Figure 2: Training dynamics and generalization performance analysis.

Ablation Studies

A series of ablation studies validate the necessity of each component within the EPO framework:

Entropy Smoothing Regularizer: Experiments reveal its critical role in stable convergence, particularly in sparse reward settings where uncontrolled entropy results in cascade failure.
Adaptive Weighting Scheme: Adaptive coefficient $\beta_k$ accelerates early training progress by dynamically modulating regularization intensity.

Figure 3 illustrates the impact of these components on training progression and success rates in sparse environments.

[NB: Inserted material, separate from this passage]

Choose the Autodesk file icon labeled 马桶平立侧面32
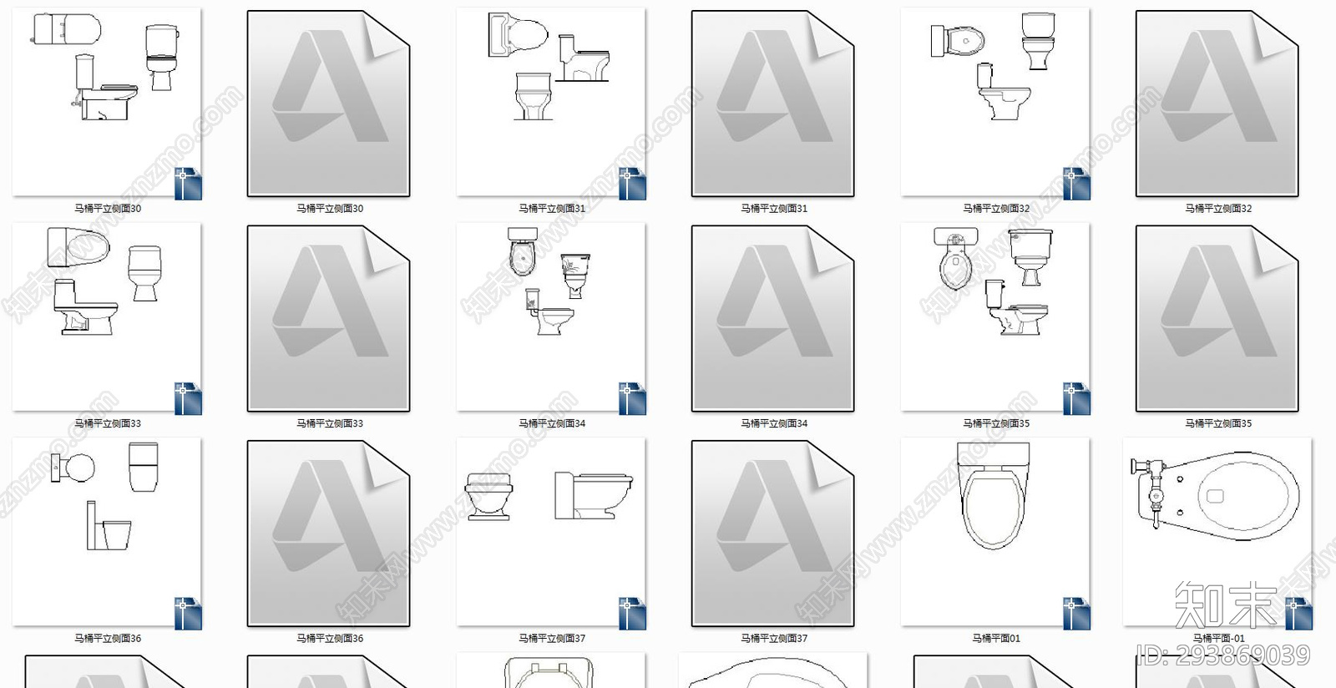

Figure 3: Ablation studies on entropy regularization components.

Model Studies

Additional experiments comparing EPO variants provide deeper insights into effective entropy management strategies in multi-turn tasks:

Decaying Entropy Coefficient: A decaying schedule consistently underperforms due to prematurely suppressed early-turn exploration.
Entropy-based Advantage: EPO outperforms methods that incorporate entropy indirectly, achieving near-perfect success rates due to direct integration into the policy loss.

Figure 4 offers a visual comparison of these strategies.

Figure 4: Model studies on ScienceWorld.

Conclusion

EPO establishes a new paradigm for training LLM agents in multi-turn environments by effectively addressing the exploration-exploitation cascade failure. The framework not only transforms previously untrainable scenarios into smoothly converged optimization problems but also suggests that multi-turn settings demand fundamentally different entropy control than traditional RL approaches. Future work includes integrating memory systems for enhanced trajectory learning and extending EPO to vision-LLMs in visual environments.